● **所给文本**:

┄┄┄┄┄┄┄┄┄┄

讨论/《二分查找》 - 搜索旋转排序数组/
《二分查找》 - 搜索旋转排序数组
共 11 个回复
class Solution {
public:
    int search(vector<int>& nums, int target) {
        int left=0,right=nums.size()-1;
        while(left<=right)
        {
            int mid=(left+right)/2;
            if(nums[mid]==target)
                return mid;
            else if(nums[left]<=nums[mid])
            {
                if(target<nums[mid]&&target>=nums[left])
                    right=mid-1;
                else
                    left=mid+1;
            }
            else
            {
                if(target<=nums[right]&&target>nums[mid])
                    left=mid+1;
                else
                    right=mid-1;
            }
        }
        return -1;
    }
};
10

二分查找找断点,断点两侧皆为单调区间,便可在区间内二分查找目标值。

class Solution:
    def search(self, nums: List[int], target: int) -> int:
        # 1. 找断点
        left, right = 0, len(nums) - 1
        while left < right:
            mid = (left + right) // 2
            if nums[mid] > nums[left]:
                left = mid
            else:
                right = mid
        # 2. 在两个单调区间[0, left], [left + 1, last]内找目标值
        leftFound = self.binarySearch(nums, 0, left, target)
        rightFound = self.binarySearch(nums, left + 1, len(nums) - 1, target)
        if leftFound is not None:
            return leftFound
        if rightFound is not None:
            return rightFound
        return -1
    
    def binarySearch(self, nums, left, right, target):
        while left <= right:
            mid = (left + right) // 2
            if target < nums[mid]:
                right = mid - 1
            elif target > nums[mid]:
                left = mid + 1
            else:
                return mid
        return None
4

class Solution:
    def search(self, nums: List[int], target: int) -> int:
        start = 0
        end = len(nums) - 1

        left = 0
        right = end

        while left <= right:
            middle = left + ((right - left) >> 1)

┄┄┄┄┄┄┄┄┄┄

● **任务要求**:
a - 请照录上文讨论帖中从“讨论/《二分查找》 - 搜索旋转排序数组/”开始、一直到“while(left<=right)”为止的部分。
b - 请用两句话概括上文讨论帖的内容。

● **所给资料**:
┄┄┄┄┄┄┄┄┄┄

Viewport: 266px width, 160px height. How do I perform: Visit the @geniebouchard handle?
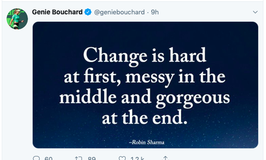pos(119,12)
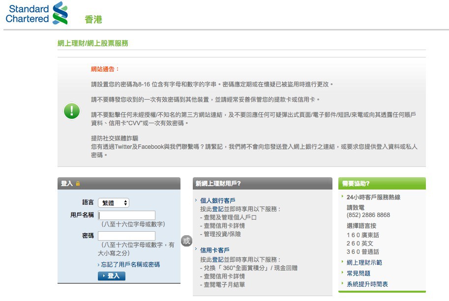The image size is (449, 301).
Task: Open the 網上理財示範 demo link
Action: pos(365,262)
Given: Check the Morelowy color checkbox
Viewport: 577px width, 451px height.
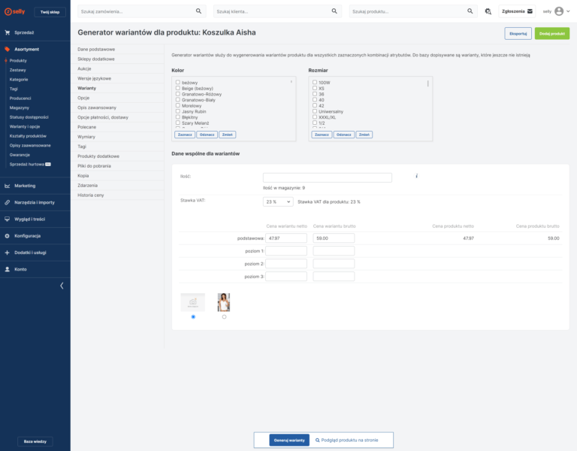Looking at the screenshot, I should click(178, 105).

┄┄┄┄┄┄┄┄┄┄

● **各题答案**:
a -
讨论/《二分查找》 - 搜索旋转排序数组/
《二分查找》 - 搜索旋转排序数组
共 11 个回复
class Solution {
public:
    int search(vector<int>& nums, int target) {
        int left=0,right=nums.size()-1;
        while(left<=right)

b - 该讨论帖围绕《二分查找》中的“搜索旋转排序数组”问题展开，共有11个回复，其中一段C++代码在每轮二分时根据nums[left]与nums[mid]的大小关系判断哪一侧有序并据此收缩查找范围，找到目标值即返回其下标，否则返回-1。另一条回复提出先用二分查找找到断点，再在断点两侧的两个单调区间内分别二分查找目标值，并给出了相应的Python实现。